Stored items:
-----
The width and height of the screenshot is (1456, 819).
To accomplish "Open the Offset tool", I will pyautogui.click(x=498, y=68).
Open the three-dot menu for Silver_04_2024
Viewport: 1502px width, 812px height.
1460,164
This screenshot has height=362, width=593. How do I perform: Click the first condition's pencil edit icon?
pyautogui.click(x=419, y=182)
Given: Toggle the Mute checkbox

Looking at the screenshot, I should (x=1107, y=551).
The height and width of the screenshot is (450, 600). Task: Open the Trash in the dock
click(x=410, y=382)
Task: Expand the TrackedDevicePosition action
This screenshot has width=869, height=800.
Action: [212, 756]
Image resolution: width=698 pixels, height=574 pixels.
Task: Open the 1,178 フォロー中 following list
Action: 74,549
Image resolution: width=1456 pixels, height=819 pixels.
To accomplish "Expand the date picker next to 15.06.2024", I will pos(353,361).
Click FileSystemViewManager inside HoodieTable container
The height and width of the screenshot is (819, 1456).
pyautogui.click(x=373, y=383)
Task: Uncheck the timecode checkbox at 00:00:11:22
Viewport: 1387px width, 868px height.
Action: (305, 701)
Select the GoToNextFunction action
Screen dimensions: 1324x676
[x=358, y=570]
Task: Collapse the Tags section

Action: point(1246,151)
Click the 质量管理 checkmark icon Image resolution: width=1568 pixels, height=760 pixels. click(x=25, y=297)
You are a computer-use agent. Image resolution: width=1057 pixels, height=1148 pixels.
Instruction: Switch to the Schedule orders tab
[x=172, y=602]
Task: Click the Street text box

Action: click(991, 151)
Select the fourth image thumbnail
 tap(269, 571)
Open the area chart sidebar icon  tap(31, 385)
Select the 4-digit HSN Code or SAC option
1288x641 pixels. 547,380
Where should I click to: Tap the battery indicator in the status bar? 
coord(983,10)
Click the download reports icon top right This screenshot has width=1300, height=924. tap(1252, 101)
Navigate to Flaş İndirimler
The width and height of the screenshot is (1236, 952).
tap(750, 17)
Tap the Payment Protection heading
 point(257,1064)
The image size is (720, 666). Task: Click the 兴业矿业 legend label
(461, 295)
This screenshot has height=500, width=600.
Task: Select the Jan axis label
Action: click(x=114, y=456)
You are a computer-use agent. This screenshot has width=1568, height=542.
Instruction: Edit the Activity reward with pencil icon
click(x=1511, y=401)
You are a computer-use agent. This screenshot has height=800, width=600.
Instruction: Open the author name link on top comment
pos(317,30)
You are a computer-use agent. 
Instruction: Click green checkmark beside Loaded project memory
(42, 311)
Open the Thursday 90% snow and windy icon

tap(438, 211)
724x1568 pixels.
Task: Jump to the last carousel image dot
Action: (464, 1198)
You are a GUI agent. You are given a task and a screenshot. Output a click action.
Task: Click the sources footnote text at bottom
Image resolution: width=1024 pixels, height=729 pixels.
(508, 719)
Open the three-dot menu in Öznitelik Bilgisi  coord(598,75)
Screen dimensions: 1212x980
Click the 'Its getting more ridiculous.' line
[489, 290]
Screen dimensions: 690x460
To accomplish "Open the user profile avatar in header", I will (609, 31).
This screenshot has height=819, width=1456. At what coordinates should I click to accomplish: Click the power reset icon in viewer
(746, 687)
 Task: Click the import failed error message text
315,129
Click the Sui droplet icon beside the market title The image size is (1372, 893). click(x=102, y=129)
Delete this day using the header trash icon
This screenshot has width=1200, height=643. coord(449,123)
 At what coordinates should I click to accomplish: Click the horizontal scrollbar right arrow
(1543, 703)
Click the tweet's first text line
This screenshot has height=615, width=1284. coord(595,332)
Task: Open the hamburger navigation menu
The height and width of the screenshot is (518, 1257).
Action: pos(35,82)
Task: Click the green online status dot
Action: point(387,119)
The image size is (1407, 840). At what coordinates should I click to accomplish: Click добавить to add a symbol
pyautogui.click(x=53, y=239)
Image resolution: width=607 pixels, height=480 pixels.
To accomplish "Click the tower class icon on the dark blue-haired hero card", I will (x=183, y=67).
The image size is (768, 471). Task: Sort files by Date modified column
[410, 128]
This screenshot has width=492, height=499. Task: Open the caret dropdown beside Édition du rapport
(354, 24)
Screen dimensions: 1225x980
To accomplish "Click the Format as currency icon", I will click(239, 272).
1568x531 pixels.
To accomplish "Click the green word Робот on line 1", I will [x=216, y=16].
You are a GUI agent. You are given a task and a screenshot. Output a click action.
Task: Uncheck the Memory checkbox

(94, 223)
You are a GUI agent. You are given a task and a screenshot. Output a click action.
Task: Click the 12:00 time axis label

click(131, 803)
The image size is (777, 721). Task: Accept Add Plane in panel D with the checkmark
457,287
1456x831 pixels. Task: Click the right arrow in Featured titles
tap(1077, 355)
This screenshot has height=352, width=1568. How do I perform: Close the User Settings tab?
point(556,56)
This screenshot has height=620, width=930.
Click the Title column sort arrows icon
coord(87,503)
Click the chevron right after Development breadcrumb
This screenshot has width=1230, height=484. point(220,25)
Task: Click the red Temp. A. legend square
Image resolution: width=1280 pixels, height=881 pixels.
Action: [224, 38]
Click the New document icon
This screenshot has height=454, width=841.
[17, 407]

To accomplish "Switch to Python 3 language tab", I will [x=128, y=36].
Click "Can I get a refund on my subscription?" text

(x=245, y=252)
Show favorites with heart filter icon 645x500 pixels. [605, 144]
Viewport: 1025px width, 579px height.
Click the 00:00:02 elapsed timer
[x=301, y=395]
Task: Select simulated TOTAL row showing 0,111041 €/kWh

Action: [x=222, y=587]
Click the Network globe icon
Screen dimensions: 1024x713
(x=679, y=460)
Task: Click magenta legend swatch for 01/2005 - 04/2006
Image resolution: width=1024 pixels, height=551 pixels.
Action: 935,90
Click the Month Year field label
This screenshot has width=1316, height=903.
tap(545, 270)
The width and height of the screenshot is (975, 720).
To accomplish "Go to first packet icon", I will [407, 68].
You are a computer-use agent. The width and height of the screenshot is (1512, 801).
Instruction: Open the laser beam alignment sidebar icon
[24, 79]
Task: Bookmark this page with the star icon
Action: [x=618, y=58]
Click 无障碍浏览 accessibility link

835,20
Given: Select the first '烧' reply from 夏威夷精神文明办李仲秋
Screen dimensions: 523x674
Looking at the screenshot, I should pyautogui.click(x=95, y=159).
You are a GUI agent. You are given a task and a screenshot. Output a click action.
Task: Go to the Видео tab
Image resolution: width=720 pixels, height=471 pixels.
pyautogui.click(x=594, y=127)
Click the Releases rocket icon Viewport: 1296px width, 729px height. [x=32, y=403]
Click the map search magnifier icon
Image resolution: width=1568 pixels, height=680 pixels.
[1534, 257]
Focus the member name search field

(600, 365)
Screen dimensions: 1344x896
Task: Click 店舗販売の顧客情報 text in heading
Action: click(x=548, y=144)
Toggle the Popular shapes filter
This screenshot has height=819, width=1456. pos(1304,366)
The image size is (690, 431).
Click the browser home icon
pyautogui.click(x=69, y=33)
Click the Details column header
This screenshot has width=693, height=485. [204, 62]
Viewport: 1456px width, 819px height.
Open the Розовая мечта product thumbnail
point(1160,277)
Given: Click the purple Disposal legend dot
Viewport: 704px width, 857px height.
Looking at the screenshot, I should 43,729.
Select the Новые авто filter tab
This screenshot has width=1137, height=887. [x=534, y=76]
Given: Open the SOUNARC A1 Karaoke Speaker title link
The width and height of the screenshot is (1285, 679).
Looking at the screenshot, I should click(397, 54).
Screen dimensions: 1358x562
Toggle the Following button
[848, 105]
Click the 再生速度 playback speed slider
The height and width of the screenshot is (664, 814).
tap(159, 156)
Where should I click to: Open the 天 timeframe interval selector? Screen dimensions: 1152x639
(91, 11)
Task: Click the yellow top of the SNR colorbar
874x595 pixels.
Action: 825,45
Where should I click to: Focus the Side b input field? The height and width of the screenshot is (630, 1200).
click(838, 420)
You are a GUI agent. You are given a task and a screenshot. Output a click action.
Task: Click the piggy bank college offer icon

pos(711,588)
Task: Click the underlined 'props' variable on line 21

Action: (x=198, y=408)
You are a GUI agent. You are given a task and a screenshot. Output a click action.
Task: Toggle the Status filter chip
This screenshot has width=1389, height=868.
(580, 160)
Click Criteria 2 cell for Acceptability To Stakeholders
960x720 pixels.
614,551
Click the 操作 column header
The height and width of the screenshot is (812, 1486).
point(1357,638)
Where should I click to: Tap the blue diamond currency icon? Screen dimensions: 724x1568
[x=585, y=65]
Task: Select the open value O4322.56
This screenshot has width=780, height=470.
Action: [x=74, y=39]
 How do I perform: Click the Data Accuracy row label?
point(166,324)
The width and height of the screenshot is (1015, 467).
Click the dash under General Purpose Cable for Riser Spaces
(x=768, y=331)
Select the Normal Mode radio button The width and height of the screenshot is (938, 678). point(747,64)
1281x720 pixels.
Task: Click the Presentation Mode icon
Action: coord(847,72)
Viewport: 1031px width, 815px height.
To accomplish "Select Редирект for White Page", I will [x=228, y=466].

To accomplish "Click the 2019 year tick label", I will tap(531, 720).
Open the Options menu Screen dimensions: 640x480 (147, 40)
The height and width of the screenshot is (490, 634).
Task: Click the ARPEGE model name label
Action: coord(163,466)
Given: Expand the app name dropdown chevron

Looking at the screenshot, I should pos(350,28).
-----
- JOB -
Repeat word for word the part of the entries that opens with the first line and closes with the line containing "click(x=410, y=382)".

- CORRECT RESULT -
The width and height of the screenshot is (1456, 819).
To accomplish "Open the Offset tool", I will pyautogui.click(x=498, y=68).
Open the three-dot menu for Silver_04_2024
Viewport: 1502px width, 812px height.
1460,164
This screenshot has height=362, width=593. How do I perform: Click the first condition's pencil edit icon?
pyautogui.click(x=419, y=182)
Given: Toggle the Mute checkbox

Looking at the screenshot, I should (x=1107, y=551).
The height and width of the screenshot is (450, 600). Task: Open the Trash in the dock
click(x=410, y=382)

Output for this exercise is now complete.